Aber dabei nicht vergessen, dass Jesus uns das neue Gebot der Liebe gegeben hat. Ich erinnere euch gern an das Wesley-Wort im Gemeindebrief für Dezember und Januar: „Wenn du die Liebe verlierst, verlierst du alles“. Das wäre vielleicht der beste Vorsatz für 2022: In Gottes Liebe leben, und sie an andere weitergeben.
3. Seid mutig und getrost
Das zieht sich durch diese Lesung hindurch. Gott macht ihnen Mut, und er gibt ihnen Zusagen und erinnert sie an sein Versprechen. Mach dich nun auf und zieh über den Jordan. Ich will euch alles geben, wie ich es euch zugesagt habe. Wie ich mit Mose gewesen bin, so will ich auch mit dir sein.
So, wie ich trotz allem mit euch in der Wüste gewesen war, so will ich auch jetzt mit euch sein. Ich will dich nicht verlassen noch von dir weichen. Sei getrost und unverzagt. Habt keine Angst. Ich bin doch da.
So sprach Gott.
Und ein letztes Wort von mir:
Ich habe ein ziemlich düsteres Bild von unserer Wüstensituation gegeben. Aber auch in dieser Zeit haben wir klare Zeichen des Wirkens Gottes in unserer Welt.
Gestern wurde in Kapstadt Erzbischof Desmond Tutu beerdigt, ein Heiliger unserer Zeit. In seiner Trauerrede sagte der Präsident des Landes: „Er hat nie aufgehört zu kämpfen, auszusprechen und zu lieben.“ Nachdem das Apartheid-Regime beendet wurde, hat er weiter gekämpft - gegen Zwangsheirat von Kindern, und für die Rechte von Homo-, Bi- und Transsexuellen Menschen. Im Lauf seines langen Lebens wurde diese kleiner Mann von einer Stimme in der Wildnis zu einem Riesen, der weltweit höchste Anerkennung fand. Am Anfang haben seine Worte viel Anstoß erregt. Später haben die Menschen darin den Willen Gottes erkannt. Die Botschaft war gleich, aber das Klima der Meinungen hat sich geändert.

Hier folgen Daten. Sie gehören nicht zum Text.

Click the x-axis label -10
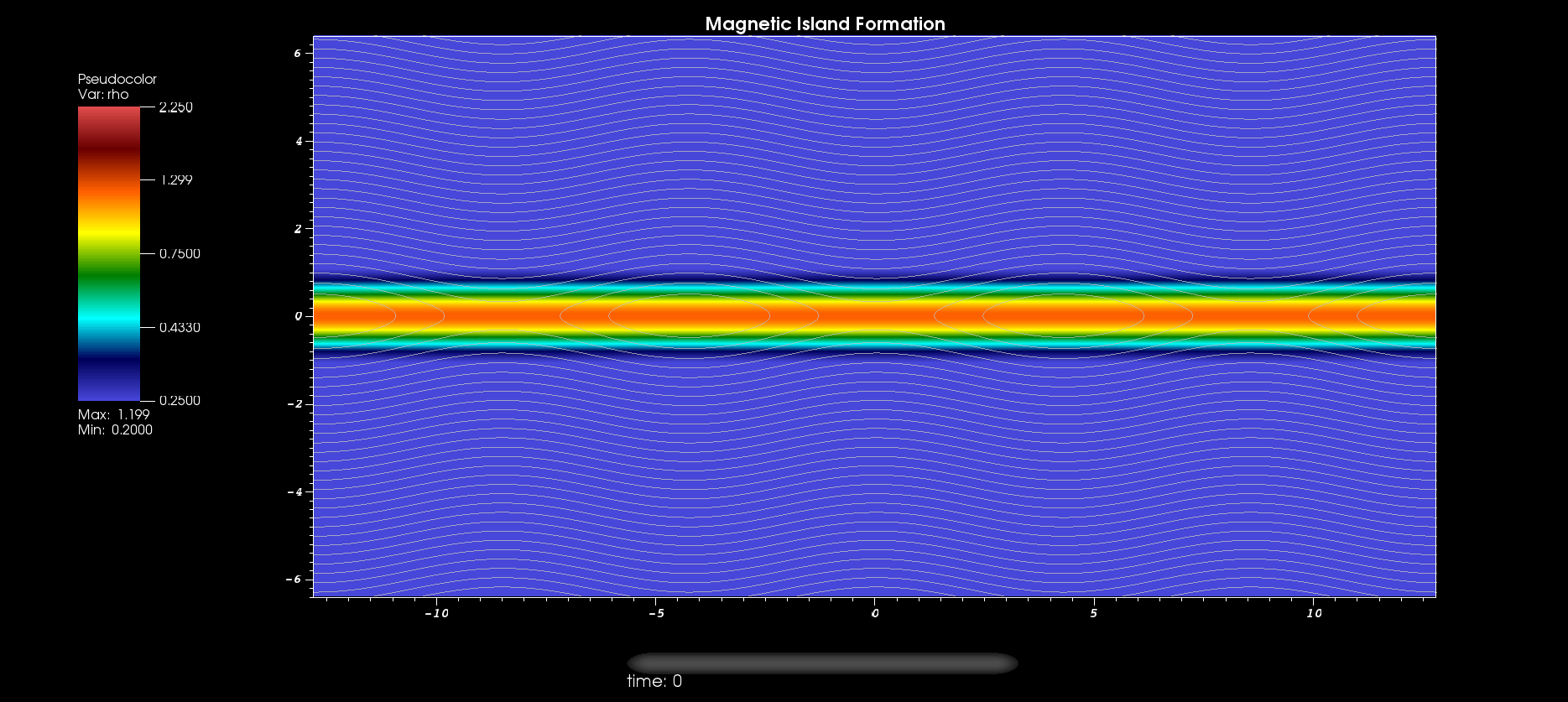This screenshot has width=1568, height=702. point(436,613)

Ebenfalls in diesen Tagen fand die Gerichtsverhandlung von Ghislaine Maxwell statt. Frauen, die vor Jahrzehnten missbraucht wurden, fanden endlich Gehör. Dadurch, dass die Wahrheit ans Licht kommt, kann Heilung beginnen. Hier hat die Macht des Reichtums über die Armut einen Knacks bekommen, der sicherlich weitere Kreise ziehen wird.
Ein drittes Beispiel: Durch den Tod eines schwarzen Mannes wurde die „black lives matter“ Bewegung ins Leben gerufen, und zum ersten Mal waren es ebenso viele Weiße wie Schwarze, die auf die Strasse gingen. Und plötzlich ist ein Licht aufgegangen, und Europäer und Nordamerikaner – oder mindestens einige davon – haben begriffen, dass die unbeschreiblichen Auswirkungen der kolonialen Vergangenheit nie aufgearbeitet wurden. Statuen wurden gestürzt und unsere stolzen Nationen haben den Anfang gemacht, Kunstobjekte, die sie zur Kolonialzeit mit großer Selbstverständlichkeit einfach mitgenommen haben, zurückzugeben.
Eine kleine Geste, aber ein Zeichen der Erkenntnis. Wir sind noch weit weg vom Traum des Propheten Amos, dass „Recht wie Wasser ströme und die Gerechtigkeit wie ein nie versiegender Bach“. Aber wenn wir danach schauen, dann sehen wir überall in der Wüste dieser Welt Tropfen Wasser von Gottes Geist. Er ist da.
Mach dich auf und zieh über den Jordan. Geht mit dem Glauben an einen großen Gott, der euch liebt und euch begleitet.
Er macht uns Mut für dieses Neue Jahr, das er uns schenkt, das wie ein unbekanntes Land vor uns liegt.
Gott spricht: Ich bin bei euch. Das habe ich euch versprochen.